FORT CAMPBELL, Ky. (USASOC News Service, Jan. 21, 2010) - For the second year in a row, a Soldier from 5th Special Forces Group (Airborne) was named the United States Army Special Operations Command Special Forces Medic of the Year.  Sgt. 1st Class Owen Wendelin of B Company, 2nd Battalion, 5th SFG (A) received the award for actions performed while serving in Afghanistan and at Fort Campbell. 

While on patrol in Helmund Province in northeast Afghanistan, Wendelin's Operational Detachment-Alpha came under heavy and accurate fire from machine guns, small arms and rocket propelled grenades.  Several members of the patrol were injured by small arms.  

Wendelin raced to each man rendering life saving measures, placing his own life at risk.  He gave medical treatment while returning effective weapons fire.  Wendelin continued these actions until a helicopter could medically evacuate his injured team members.  

“I was just doing my job,” Wendelin said, exemplifying the "Quiet Professional" motto of Special Forces. 

Service in combat is not the only consideration for the award.  Duty performance while in garrison is also factor.  When not deployed, Wendelin trained other Soldiers in the principles of tactical combat casualty care.  

Wendelin has been serving as a SF medical sergeant for 4 years, and has deployed twice to Iraq and once to Afghanistan. 

The USASOC Surgeon, Col. Peter Benson, presented Wendelin the award at the 2009 Special Operations Medical Conference in Tampa, Florida. Benson said the award represents the best of the best among Special Operations medical sergeants.  

Wendelin accepted the award with his family present.  He thanked everyone who trained him in medicine and all the men on his team.    

The USASOC Medic of the Year award is presented annually to a medical sergeant who has exhibited exemplary performance.  Last year’s award went to Sgt. 1st Class Eric Strand, of 3rd Battalion, 5th SFG (A).








> Col.

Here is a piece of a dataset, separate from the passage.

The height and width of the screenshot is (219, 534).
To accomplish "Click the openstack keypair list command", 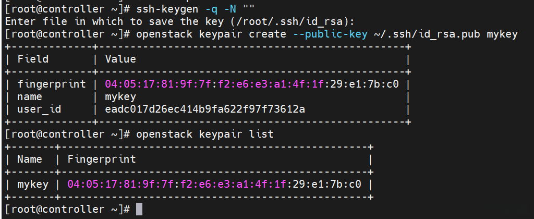I will point(205,134).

Peter Benson, USASOC Surgeon, presents Sergeant First Class Owen Wendelin, a medical sergeant assigned to 5th Special Forces Group (Airborne) with the USASOC SF Medic of the Year Award December 11. Wendelin competed against 18 other soldiers from throughout USASOC to earn the award. (Photo provided by 5th SFG(A))


----------



## Gypsy (Jan 21, 2010)

Congratulations to SFC Wendelin, well done!


----------



## Muppet (Jan 22, 2010)

Well done.

F.M.


----------